§ Exercise goal
Please reproduce word for word the rows from the line with "Image resolution: width=393" up to and including the line with "Looking at the screenshot, I should click(354, 183).".

§ Data for processing
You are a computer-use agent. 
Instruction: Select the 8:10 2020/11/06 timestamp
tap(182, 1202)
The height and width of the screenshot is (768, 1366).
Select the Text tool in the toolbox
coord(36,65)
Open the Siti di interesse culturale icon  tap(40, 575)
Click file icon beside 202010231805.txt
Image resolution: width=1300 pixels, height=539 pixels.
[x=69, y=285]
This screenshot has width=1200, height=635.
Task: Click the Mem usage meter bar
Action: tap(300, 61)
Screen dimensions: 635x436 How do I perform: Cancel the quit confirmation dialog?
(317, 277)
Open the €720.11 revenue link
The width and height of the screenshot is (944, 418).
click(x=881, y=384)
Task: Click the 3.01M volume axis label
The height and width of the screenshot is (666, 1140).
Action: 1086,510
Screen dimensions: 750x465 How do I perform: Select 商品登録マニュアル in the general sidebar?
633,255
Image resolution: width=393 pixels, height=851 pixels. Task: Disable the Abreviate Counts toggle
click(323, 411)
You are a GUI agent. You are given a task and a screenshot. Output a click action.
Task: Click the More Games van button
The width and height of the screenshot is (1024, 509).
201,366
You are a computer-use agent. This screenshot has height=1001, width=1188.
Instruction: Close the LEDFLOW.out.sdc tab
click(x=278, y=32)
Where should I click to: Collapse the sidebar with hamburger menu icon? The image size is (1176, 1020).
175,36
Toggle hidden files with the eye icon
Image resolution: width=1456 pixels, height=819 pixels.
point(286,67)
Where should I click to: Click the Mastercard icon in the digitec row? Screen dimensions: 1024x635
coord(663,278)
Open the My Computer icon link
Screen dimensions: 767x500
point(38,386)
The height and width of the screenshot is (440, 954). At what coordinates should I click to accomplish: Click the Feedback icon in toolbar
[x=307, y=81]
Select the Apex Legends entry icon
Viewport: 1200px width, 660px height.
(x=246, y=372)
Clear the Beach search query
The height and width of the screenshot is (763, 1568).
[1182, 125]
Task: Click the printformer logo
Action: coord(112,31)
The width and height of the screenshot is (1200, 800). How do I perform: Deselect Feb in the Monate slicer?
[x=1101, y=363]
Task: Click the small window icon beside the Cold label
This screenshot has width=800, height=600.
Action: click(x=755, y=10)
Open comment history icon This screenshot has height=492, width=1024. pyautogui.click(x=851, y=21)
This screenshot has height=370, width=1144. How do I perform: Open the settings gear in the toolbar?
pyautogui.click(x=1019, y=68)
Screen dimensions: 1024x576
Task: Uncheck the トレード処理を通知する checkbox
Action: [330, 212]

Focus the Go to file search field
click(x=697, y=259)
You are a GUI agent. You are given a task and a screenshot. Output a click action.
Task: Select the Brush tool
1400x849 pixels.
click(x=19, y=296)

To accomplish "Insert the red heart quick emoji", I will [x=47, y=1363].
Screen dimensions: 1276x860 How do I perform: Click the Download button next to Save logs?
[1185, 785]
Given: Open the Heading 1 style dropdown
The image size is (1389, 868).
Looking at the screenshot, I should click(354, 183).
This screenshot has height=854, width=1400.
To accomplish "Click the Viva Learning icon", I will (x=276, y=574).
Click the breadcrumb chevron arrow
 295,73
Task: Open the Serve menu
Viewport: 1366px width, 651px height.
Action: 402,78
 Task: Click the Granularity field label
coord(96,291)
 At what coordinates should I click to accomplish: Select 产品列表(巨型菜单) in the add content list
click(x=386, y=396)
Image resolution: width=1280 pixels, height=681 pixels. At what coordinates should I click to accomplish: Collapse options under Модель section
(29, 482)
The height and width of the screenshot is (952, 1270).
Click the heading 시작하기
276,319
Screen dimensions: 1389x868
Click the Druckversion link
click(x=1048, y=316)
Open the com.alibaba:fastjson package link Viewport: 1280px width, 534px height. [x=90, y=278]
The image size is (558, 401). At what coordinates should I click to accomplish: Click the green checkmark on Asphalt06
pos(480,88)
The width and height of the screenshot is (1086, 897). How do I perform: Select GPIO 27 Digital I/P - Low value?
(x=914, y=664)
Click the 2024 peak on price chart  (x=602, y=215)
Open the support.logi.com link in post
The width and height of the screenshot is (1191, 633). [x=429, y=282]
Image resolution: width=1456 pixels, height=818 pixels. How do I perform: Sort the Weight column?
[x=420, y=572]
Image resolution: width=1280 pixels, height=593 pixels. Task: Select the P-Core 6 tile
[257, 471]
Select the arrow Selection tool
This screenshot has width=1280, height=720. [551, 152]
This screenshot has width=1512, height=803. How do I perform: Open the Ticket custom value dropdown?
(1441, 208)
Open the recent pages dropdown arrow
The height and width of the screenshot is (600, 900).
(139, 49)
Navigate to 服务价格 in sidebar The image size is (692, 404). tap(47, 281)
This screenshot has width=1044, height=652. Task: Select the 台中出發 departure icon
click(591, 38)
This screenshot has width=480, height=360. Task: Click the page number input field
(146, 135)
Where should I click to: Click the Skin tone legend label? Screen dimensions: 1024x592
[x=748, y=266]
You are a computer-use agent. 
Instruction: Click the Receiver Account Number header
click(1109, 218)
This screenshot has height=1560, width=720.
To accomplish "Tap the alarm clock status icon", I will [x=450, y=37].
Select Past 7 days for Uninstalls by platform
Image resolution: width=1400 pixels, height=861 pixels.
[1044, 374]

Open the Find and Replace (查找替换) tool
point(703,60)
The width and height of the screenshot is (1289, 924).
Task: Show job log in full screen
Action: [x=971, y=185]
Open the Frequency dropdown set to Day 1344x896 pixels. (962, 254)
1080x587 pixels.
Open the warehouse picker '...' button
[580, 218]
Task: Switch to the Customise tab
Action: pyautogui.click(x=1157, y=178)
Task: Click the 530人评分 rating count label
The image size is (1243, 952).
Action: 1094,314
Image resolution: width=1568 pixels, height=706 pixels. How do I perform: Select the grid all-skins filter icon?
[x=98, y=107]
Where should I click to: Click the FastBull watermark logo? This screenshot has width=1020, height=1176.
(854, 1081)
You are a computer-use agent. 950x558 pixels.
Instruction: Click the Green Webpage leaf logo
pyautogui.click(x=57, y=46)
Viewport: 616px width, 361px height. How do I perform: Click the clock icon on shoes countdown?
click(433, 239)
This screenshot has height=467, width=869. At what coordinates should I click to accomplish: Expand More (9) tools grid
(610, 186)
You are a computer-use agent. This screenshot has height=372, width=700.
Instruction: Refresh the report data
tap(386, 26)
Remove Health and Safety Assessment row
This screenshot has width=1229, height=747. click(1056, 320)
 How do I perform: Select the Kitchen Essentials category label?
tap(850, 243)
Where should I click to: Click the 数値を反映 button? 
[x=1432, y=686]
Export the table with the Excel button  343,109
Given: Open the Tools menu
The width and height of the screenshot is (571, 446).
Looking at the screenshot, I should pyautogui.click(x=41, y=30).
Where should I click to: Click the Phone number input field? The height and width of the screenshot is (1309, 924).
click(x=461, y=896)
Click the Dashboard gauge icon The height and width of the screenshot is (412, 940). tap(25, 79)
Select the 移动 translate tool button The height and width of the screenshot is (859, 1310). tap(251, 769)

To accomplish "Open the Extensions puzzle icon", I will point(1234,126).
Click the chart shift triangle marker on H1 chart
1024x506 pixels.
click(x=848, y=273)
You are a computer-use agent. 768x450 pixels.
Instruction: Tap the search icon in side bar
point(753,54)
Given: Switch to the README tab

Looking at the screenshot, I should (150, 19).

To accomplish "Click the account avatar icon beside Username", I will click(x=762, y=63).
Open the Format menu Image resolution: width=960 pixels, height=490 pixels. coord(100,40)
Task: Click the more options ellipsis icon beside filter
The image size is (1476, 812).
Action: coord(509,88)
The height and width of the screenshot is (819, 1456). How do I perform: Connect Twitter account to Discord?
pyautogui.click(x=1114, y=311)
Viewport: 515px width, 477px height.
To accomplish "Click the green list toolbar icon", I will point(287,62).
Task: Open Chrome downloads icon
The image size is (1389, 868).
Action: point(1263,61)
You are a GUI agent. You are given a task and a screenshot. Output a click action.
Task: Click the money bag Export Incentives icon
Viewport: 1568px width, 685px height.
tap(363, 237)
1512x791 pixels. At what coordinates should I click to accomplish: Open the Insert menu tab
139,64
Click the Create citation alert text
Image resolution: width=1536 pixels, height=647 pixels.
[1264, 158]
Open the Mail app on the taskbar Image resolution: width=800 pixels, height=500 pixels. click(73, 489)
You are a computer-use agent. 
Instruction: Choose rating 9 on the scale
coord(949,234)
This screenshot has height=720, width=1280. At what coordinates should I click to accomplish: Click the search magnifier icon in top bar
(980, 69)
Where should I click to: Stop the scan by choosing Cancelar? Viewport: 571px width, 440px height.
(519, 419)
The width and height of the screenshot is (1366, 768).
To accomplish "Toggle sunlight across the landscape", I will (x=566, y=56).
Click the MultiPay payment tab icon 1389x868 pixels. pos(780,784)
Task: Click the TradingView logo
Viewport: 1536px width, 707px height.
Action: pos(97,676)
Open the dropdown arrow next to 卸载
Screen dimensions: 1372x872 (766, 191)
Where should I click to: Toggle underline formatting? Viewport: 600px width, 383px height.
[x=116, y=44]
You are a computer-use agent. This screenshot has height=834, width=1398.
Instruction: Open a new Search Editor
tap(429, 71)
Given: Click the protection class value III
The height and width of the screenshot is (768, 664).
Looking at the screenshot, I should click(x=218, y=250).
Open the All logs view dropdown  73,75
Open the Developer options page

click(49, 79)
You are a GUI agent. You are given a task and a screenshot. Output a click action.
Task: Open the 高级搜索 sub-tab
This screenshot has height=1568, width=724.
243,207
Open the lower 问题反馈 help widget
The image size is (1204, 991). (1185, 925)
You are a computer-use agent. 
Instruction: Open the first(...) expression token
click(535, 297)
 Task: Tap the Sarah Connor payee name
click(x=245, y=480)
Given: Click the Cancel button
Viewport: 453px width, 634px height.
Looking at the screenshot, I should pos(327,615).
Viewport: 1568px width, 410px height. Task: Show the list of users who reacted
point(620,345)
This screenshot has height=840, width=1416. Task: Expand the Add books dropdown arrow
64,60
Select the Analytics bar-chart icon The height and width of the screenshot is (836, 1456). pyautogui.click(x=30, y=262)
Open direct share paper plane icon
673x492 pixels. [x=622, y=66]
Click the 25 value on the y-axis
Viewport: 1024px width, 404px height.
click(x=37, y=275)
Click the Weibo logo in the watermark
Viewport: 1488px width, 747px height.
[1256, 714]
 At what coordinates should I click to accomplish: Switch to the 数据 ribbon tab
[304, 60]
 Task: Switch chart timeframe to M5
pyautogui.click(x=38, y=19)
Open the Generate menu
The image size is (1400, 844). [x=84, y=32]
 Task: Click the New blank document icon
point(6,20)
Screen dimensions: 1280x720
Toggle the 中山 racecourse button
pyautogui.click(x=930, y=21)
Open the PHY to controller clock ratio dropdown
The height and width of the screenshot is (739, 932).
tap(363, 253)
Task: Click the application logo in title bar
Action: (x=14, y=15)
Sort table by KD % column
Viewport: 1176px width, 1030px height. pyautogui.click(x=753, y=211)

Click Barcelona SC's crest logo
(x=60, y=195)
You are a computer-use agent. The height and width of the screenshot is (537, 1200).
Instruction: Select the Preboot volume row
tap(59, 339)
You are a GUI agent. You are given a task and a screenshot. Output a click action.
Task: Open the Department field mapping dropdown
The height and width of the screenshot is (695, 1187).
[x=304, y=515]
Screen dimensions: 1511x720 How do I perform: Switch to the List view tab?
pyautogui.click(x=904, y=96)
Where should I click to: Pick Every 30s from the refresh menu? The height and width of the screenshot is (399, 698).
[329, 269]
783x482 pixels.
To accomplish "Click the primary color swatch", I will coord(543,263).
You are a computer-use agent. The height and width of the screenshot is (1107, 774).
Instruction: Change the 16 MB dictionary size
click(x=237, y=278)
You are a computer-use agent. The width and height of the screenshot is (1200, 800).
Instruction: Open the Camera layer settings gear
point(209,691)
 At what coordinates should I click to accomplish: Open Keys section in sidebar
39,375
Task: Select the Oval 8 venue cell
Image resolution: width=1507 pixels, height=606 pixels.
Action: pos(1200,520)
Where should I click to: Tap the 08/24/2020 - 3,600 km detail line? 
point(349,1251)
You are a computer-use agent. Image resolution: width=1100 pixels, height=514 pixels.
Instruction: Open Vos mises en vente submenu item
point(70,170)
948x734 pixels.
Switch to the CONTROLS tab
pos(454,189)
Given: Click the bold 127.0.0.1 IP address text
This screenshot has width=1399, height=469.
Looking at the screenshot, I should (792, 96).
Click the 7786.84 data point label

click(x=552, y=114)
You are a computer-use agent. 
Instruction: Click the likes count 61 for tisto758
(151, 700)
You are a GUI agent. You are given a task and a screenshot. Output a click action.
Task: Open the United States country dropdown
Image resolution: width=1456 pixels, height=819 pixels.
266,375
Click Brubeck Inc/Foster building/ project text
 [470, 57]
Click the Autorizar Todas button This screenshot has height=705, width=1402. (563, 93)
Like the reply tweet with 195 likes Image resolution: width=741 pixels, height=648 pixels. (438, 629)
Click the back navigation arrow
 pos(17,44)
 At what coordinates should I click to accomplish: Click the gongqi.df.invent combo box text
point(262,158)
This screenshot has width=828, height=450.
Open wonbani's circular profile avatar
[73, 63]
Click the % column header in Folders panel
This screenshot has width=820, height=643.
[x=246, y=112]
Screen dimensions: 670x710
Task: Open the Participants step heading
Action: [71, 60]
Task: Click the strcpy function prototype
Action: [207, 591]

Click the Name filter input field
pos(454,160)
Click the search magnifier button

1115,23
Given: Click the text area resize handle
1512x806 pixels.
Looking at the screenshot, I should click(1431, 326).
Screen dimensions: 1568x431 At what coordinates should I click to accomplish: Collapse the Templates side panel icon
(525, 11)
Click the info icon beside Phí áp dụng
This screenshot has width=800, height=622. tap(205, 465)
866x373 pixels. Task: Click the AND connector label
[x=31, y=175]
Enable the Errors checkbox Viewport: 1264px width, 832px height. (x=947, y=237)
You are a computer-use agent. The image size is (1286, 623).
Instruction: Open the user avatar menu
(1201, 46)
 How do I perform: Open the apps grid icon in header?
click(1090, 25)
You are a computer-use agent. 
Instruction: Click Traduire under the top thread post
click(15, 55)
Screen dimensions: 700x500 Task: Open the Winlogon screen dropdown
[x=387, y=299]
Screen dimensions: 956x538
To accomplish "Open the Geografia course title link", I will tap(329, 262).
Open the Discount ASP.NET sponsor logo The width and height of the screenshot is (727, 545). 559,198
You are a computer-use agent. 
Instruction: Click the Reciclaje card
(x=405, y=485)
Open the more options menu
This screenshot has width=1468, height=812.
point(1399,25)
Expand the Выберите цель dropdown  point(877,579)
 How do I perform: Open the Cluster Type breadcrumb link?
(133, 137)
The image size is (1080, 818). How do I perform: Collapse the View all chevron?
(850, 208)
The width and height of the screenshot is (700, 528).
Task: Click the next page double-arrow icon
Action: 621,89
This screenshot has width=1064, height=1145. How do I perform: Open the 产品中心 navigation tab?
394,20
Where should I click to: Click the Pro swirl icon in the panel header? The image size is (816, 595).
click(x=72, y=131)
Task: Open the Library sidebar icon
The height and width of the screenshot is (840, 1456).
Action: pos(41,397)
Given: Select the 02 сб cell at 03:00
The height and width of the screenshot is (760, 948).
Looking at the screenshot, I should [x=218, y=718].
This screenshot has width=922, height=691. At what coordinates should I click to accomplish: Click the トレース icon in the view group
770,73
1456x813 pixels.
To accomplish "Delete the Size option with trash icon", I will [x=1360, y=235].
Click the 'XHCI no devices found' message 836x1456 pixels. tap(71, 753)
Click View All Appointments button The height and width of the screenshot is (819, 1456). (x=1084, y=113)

§ Final answer
Image resolution: width=393 pixels, height=851 pixels. Task: Disable the Abreviate Counts toggle
click(323, 411)
You are a GUI agent. You are given a task and a screenshot. Output a click action.
Task: Click the More Games van button
The width and height of the screenshot is (1024, 509).
201,366
You are a computer-use agent. This screenshot has height=1001, width=1188.
Instruction: Close the LEDFLOW.out.sdc tab
click(x=278, y=32)
Where should I click to: Collapse the sidebar with hamburger menu icon? The image size is (1176, 1020).
175,36
Toggle hidden files with the eye icon
Image resolution: width=1456 pixels, height=819 pixels.
point(286,67)
Where should I click to: Click the Mastercard icon in the digitec row? Screen dimensions: 1024x635
coord(663,278)
Open the My Computer icon link
Screen dimensions: 767x500
point(38,386)
The height and width of the screenshot is (440, 954). At what coordinates should I click to accomplish: Click the Feedback icon in toolbar
[x=307, y=81]
Select the Apex Legends entry icon
Viewport: 1200px width, 660px height.
(x=246, y=372)
Clear the Beach search query
The height and width of the screenshot is (763, 1568).
[1182, 125]
Task: Click the printformer logo
Action: coord(112,31)
The width and height of the screenshot is (1200, 800). How do I perform: Deselect Feb in the Monate slicer?
[x=1101, y=363]
Task: Click the small window icon beside the Cold label
This screenshot has width=800, height=600.
Action: click(x=755, y=10)
Open comment history icon This screenshot has height=492, width=1024. pyautogui.click(x=851, y=21)
This screenshot has height=370, width=1144. How do I perform: Open the settings gear in the toolbar?
pyautogui.click(x=1019, y=68)
Screen dimensions: 1024x576
Task: Uncheck the トレード処理を通知する checkbox
Action: [330, 212]

Focus the Go to file search field
click(x=697, y=259)
You are a GUI agent. You are given a task and a screenshot. Output a click action.
Task: Select the Brush tool
1400x849 pixels.
click(x=19, y=296)

To accomplish "Insert the red heart quick emoji", I will [x=47, y=1363].
Screen dimensions: 1276x860 How do I perform: Click the Download button next to Save logs?
[1185, 785]
Given: Open the Heading 1 style dropdown
The image size is (1389, 868).
Looking at the screenshot, I should click(354, 183).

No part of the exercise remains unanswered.